Goal of the exercise
First find the line with "Select the Eyedropper tool" in the entries below, then set down exactly every line through the line with "Task: Open the XLB ticker badge", that line included.

*** Opening Information supplied ***

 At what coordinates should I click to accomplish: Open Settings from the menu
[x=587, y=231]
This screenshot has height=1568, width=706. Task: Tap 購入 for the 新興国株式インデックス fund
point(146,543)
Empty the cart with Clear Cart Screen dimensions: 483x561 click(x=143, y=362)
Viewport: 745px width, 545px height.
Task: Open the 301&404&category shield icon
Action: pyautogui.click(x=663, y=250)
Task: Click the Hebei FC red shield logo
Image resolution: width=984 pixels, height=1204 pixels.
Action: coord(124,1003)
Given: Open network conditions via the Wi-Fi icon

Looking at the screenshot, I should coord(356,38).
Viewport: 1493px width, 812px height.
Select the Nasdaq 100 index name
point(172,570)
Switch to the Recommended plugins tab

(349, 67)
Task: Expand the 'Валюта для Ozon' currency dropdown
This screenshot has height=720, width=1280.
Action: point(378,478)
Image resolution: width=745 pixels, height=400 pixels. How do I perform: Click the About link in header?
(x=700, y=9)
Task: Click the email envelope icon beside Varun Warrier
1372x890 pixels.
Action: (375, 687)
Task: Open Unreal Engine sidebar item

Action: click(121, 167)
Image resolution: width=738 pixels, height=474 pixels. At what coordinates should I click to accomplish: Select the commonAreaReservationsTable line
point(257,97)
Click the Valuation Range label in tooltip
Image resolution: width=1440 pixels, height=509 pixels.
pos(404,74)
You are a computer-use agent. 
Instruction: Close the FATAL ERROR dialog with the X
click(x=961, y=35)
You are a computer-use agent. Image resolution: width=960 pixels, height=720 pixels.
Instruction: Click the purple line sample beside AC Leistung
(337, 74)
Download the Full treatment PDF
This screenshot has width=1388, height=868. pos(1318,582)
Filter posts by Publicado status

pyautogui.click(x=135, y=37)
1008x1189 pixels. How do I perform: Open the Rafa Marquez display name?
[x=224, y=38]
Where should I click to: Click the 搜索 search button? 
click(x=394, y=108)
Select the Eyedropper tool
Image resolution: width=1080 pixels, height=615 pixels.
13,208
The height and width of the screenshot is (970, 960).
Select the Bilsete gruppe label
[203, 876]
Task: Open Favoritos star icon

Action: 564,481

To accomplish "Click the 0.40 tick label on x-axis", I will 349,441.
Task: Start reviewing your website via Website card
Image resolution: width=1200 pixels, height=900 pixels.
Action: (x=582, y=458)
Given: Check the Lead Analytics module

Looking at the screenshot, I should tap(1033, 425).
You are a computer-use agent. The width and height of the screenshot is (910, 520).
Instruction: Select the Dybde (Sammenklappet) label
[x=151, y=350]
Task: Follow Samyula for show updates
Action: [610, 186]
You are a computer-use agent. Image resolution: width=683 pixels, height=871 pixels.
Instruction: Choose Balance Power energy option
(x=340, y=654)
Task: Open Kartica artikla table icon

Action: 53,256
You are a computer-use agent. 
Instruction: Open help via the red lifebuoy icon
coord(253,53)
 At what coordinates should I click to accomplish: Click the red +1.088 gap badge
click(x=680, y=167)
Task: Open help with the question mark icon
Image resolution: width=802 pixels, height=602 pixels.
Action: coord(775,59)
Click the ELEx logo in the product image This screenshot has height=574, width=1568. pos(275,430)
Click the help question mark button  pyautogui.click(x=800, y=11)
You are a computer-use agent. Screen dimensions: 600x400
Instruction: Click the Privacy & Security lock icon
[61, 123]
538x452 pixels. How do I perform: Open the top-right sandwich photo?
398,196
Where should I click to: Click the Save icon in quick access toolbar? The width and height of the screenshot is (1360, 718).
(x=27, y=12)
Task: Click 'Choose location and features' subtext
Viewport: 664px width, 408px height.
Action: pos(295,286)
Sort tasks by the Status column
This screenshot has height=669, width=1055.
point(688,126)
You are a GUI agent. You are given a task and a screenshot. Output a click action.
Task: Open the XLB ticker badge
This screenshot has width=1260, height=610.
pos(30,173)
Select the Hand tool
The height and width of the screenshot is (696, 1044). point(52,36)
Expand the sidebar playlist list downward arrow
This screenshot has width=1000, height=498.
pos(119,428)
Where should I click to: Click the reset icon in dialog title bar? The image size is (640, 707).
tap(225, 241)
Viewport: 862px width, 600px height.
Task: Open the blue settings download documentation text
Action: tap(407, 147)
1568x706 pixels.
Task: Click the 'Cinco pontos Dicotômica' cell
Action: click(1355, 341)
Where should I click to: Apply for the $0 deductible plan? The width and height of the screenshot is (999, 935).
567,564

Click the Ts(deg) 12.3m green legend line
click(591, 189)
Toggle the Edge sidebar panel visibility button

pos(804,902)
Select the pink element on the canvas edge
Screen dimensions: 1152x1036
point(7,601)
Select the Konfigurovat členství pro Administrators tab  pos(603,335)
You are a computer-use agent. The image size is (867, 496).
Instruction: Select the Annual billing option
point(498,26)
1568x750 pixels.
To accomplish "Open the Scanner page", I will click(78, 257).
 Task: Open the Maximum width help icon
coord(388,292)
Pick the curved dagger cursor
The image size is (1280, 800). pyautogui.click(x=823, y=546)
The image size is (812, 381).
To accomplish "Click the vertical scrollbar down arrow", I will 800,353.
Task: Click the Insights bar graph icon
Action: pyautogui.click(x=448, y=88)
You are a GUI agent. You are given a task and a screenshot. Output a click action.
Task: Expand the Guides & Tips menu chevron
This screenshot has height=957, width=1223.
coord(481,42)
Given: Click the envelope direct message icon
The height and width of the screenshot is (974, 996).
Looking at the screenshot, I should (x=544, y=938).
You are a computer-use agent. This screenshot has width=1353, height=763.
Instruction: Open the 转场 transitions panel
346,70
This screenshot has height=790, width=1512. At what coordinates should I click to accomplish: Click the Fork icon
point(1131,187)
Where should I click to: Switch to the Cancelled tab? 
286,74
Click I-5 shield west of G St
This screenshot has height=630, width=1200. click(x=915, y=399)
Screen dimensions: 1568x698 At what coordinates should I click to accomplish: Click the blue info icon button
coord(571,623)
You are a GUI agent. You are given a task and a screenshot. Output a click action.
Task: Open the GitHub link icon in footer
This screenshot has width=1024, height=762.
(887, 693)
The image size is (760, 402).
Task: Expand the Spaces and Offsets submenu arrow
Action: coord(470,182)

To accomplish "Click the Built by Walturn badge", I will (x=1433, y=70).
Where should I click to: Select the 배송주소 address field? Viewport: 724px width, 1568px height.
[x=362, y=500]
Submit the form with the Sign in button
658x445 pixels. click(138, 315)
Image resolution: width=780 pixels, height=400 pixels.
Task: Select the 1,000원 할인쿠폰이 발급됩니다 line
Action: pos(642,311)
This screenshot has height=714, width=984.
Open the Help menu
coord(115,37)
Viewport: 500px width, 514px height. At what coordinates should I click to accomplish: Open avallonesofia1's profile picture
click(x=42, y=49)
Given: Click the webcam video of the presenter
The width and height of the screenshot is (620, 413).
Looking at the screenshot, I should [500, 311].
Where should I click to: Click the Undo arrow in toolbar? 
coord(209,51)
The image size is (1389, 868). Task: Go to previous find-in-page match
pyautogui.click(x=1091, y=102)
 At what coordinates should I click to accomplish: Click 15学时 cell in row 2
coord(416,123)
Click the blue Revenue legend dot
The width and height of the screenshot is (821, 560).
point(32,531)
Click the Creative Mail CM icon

*** Closing Information supplied ***

Result for this exercise
Select the Eyedropper tool
Image resolution: width=1080 pixels, height=615 pixels.
13,208
The height and width of the screenshot is (970, 960).
Select the Bilsete gruppe label
[203, 876]
Task: Open Favoritos star icon

Action: 564,481

To accomplish "Click the 0.40 tick label on x-axis", I will 349,441.
Task: Start reviewing your website via Website card
Image resolution: width=1200 pixels, height=900 pixels.
Action: (x=582, y=458)
Given: Check the Lead Analytics module

Looking at the screenshot, I should tap(1033, 425).
You are a computer-use agent. The width and height of the screenshot is (910, 520).
Instruction: Select the Dybde (Sammenklappet) label
[x=151, y=350]
Task: Follow Samyula for show updates
Action: [610, 186]
You are a computer-use agent. Image resolution: width=683 pixels, height=871 pixels.
Instruction: Choose Balance Power energy option
(x=340, y=654)
Task: Open Kartica artikla table icon

Action: 53,256
You are a computer-use agent. 
Instruction: Open help via the red lifebuoy icon
coord(253,53)
 At what coordinates should I click to accomplish: Click the red +1.088 gap badge
click(x=680, y=167)
Task: Open help with the question mark icon
Image resolution: width=802 pixels, height=602 pixels.
Action: coord(775,59)
Click the ELEx logo in the product image This screenshot has height=574, width=1568. pos(275,430)
Click the help question mark button  pyautogui.click(x=800, y=11)
You are a computer-use agent. Screen dimensions: 600x400
Instruction: Click the Privacy & Security lock icon
[61, 123]
538x452 pixels. How do I perform: Open the top-right sandwich photo?
398,196
Where should I click to: Click the Save icon in quick access toolbar? The width and height of the screenshot is (1360, 718).
(x=27, y=12)
Task: Click 'Choose location and features' subtext
Viewport: 664px width, 408px height.
Action: pos(295,286)
Sort tasks by the Status column
This screenshot has height=669, width=1055.
point(688,126)
You are a GUI agent. You are given a task and a screenshot. Output a click action.
Task: Open the XLB ticker badge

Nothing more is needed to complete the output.